Recorded data
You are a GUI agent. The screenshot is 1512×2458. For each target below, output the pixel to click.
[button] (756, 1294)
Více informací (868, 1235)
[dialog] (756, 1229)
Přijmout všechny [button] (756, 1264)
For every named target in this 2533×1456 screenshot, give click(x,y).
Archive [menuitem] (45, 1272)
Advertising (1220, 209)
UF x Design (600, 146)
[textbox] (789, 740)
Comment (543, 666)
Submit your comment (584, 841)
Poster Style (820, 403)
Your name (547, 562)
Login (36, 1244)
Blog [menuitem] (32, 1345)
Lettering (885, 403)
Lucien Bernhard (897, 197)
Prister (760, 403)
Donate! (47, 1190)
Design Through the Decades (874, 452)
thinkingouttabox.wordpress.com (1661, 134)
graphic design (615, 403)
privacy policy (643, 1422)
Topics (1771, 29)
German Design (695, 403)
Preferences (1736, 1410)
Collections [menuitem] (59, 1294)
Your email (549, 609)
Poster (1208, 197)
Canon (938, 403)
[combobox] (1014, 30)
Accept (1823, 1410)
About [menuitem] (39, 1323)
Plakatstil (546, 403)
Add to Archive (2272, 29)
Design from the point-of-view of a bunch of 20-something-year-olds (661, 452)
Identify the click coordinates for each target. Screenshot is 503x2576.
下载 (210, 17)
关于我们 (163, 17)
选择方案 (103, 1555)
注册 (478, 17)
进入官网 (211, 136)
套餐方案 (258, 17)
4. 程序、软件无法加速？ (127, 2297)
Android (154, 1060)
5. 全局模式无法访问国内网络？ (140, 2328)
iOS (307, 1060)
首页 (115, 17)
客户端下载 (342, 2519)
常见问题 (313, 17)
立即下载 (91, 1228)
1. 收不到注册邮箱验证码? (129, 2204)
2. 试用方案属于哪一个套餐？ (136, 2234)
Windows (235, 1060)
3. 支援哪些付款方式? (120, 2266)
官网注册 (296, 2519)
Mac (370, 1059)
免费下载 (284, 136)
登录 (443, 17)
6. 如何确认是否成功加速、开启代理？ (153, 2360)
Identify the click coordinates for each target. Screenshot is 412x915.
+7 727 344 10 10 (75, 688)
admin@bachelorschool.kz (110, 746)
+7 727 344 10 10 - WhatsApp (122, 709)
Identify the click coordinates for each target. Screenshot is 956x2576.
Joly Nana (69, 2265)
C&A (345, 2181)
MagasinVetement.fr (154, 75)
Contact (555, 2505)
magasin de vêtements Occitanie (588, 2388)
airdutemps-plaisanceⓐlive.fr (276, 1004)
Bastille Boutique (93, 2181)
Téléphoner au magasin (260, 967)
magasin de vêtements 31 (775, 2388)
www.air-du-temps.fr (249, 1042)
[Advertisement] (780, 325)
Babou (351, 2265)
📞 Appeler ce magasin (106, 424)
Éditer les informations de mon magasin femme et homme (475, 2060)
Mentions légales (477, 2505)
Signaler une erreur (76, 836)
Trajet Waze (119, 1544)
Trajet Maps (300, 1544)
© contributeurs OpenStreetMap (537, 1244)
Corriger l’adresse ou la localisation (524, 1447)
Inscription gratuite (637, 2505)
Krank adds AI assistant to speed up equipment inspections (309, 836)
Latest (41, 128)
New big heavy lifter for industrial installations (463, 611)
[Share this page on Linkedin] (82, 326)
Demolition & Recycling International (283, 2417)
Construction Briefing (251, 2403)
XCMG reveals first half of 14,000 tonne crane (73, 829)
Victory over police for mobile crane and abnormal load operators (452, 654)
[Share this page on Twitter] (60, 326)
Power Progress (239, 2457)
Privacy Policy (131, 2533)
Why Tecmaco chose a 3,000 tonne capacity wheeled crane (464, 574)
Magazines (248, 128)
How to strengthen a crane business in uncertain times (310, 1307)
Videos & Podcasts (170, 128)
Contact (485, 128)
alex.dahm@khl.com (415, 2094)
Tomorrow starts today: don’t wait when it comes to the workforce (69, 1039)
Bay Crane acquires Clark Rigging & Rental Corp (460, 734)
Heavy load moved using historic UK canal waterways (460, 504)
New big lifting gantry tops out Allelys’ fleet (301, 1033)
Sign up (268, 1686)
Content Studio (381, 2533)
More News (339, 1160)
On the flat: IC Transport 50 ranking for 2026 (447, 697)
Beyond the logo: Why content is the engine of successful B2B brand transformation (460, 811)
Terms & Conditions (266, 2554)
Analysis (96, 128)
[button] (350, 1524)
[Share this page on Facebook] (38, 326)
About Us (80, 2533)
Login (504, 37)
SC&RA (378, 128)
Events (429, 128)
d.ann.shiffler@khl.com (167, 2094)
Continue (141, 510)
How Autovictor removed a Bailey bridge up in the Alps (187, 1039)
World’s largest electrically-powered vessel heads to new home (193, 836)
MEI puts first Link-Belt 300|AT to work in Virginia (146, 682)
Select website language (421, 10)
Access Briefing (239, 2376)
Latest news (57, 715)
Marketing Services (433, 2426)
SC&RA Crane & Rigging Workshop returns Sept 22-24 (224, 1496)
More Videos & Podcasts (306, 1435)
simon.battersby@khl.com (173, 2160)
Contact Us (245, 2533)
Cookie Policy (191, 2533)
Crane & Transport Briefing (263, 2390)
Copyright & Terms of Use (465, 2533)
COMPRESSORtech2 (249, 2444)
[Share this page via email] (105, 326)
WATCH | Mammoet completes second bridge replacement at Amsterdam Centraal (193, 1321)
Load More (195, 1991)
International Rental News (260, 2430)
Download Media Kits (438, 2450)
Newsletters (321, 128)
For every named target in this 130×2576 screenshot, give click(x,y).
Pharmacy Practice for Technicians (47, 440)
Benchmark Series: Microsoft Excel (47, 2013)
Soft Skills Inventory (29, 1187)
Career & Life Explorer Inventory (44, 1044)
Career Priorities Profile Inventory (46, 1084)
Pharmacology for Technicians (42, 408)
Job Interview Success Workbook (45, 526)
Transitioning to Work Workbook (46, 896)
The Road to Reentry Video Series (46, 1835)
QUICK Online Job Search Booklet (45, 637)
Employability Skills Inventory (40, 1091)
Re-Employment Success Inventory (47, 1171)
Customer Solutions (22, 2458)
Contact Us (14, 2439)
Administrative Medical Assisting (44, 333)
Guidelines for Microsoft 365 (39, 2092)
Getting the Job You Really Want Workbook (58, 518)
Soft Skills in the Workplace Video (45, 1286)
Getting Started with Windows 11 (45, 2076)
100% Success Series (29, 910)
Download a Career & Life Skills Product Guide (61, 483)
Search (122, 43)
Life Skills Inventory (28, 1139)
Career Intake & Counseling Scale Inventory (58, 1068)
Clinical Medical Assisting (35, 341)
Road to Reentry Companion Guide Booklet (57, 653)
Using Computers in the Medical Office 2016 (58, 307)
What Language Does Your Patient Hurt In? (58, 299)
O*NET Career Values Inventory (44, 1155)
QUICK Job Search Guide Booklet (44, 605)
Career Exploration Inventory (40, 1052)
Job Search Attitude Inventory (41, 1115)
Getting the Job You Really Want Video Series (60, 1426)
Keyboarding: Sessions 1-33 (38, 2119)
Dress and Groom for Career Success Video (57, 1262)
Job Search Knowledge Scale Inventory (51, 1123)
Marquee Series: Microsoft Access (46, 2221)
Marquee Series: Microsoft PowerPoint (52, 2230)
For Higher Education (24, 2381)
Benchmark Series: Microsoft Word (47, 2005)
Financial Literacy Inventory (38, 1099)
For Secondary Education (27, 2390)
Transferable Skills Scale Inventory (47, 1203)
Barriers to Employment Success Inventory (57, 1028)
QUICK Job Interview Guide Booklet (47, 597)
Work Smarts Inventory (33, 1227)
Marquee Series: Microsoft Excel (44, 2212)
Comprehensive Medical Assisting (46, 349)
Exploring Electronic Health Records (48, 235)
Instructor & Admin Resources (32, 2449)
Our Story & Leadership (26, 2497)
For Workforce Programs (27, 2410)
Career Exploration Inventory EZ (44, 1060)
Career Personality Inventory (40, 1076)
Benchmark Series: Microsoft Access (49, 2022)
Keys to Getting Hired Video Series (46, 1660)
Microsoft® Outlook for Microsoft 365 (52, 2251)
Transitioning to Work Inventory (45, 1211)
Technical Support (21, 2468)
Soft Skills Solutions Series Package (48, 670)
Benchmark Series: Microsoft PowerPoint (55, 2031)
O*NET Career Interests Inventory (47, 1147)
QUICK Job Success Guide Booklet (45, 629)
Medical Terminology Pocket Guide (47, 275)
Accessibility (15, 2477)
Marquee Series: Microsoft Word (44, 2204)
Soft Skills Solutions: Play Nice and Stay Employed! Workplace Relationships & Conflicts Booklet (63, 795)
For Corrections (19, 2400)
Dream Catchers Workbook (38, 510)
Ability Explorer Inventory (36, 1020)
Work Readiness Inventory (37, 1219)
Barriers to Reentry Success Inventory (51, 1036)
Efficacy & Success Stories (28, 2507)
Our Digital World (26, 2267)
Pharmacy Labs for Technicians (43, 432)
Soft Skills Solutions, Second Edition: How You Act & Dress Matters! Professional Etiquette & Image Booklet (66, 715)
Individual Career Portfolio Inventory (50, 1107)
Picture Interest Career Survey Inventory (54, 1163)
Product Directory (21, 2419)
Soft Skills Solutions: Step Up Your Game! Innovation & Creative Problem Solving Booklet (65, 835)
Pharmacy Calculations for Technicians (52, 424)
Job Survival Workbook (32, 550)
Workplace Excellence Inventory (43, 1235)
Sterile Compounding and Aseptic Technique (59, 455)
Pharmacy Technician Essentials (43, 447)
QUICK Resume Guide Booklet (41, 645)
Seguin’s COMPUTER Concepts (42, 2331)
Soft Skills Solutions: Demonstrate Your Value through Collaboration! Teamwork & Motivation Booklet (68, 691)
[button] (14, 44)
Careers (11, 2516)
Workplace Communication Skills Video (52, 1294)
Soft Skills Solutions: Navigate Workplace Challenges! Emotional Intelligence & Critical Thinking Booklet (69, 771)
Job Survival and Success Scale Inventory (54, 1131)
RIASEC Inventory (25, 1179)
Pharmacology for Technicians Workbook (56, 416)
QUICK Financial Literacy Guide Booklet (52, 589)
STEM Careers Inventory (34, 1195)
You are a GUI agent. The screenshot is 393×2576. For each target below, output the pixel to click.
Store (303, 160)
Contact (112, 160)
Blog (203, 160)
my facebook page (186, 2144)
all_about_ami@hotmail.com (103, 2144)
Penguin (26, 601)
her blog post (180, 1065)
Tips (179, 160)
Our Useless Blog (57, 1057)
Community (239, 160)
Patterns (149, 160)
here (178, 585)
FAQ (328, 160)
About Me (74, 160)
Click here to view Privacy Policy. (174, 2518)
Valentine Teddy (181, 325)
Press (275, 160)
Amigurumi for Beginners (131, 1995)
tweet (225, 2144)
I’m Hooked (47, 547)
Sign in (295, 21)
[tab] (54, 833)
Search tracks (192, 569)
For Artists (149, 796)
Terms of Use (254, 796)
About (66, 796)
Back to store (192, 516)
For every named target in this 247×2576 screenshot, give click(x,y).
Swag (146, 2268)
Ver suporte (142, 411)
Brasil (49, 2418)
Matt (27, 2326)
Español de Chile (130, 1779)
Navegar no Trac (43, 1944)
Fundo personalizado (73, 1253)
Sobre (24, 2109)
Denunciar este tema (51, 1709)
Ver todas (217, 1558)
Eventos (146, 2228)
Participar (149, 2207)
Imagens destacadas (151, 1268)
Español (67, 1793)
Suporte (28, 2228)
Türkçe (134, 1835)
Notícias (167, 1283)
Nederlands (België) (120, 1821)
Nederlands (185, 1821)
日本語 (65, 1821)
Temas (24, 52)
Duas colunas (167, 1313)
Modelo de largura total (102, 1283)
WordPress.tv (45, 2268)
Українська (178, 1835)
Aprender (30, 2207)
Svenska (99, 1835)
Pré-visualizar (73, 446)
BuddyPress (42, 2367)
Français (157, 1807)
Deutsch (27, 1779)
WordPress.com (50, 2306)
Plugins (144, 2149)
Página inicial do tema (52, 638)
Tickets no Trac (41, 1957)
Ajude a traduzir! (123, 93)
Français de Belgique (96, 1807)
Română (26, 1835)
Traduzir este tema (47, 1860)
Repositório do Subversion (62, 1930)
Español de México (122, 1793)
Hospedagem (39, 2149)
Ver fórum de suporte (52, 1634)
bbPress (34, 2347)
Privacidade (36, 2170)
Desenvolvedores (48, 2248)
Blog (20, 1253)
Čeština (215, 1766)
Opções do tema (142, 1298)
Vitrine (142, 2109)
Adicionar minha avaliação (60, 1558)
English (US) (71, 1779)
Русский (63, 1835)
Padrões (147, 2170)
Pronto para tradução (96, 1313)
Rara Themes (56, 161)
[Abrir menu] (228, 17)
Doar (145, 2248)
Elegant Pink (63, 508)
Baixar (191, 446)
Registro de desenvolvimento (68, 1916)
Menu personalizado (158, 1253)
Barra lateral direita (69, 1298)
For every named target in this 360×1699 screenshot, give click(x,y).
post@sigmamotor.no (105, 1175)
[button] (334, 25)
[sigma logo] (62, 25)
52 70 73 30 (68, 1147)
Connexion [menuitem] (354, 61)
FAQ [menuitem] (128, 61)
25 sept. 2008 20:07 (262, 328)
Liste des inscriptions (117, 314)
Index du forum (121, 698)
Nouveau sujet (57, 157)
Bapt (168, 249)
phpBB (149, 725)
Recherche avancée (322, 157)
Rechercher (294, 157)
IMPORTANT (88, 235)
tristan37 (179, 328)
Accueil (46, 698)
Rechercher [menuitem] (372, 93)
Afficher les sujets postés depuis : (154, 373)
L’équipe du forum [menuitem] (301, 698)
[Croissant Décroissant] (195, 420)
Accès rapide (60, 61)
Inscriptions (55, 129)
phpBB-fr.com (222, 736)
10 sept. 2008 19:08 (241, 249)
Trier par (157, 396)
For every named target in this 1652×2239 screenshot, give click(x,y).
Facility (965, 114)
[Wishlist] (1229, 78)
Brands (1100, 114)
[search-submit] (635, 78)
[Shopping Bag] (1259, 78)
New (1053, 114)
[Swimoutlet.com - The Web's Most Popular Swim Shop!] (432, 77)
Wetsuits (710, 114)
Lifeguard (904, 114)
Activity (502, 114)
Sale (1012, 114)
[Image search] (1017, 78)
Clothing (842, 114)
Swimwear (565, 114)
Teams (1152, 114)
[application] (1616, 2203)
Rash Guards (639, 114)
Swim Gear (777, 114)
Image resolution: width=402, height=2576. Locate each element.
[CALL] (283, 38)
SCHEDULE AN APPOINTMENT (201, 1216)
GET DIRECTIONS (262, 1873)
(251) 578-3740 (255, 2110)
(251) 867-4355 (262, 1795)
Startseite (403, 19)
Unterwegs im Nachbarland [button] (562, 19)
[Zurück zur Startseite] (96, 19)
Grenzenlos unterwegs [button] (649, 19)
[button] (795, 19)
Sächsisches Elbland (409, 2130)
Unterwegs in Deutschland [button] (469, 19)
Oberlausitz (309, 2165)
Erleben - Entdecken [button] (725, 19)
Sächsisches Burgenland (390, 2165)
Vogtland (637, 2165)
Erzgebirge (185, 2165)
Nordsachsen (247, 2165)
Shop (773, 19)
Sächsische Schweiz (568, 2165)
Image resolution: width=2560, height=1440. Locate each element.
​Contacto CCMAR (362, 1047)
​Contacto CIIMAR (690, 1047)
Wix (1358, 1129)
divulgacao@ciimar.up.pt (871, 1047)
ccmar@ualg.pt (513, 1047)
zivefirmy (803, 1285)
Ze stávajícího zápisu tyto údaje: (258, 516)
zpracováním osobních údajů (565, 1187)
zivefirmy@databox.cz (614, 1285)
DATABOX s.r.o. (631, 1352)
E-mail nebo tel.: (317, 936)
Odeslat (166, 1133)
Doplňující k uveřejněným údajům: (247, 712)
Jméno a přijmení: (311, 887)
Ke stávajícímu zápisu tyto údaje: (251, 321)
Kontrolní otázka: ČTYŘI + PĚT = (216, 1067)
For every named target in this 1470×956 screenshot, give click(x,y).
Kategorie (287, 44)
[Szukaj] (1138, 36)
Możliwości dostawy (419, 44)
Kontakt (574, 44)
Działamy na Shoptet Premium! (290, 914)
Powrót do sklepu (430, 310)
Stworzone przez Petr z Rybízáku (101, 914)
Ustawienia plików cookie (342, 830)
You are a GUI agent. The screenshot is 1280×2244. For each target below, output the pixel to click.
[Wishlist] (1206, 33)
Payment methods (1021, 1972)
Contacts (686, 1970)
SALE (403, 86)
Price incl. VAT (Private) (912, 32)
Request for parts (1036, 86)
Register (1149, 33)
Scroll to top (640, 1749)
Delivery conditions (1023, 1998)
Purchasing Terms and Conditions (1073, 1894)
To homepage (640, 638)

- _ACTIVITY_:
Transcribe each line of the data above, unaltered, from the one where "Marquee Series: Microsoft Excel (44, 2212)" appears to the one where "Soft Skills Solutions Series" appears, inclusive of both.

- _RESPONSE AREA_:
Marquee Series: Microsoft Excel (44, 2212)
Comprehensive Medical Assisting (46, 349)
Exploring Electronic Health Records (48, 235)
Instructor & Admin Resources (32, 2449)
Our Story & Leadership (26, 2497)
For Workforce Programs (27, 2410)
Career Exploration Inventory EZ (44, 1060)
Career Personality Inventory (40, 1076)
Benchmark Series: Microsoft Access (49, 2022)
Keys to Getting Hired Video Series (46, 1660)
Microsoft® Outlook for Microsoft 365 (52, 2251)
Transitioning to Work Inventory (45, 1211)
Technical Support (21, 2468)
Soft Skills Solutions Series Package (48, 670)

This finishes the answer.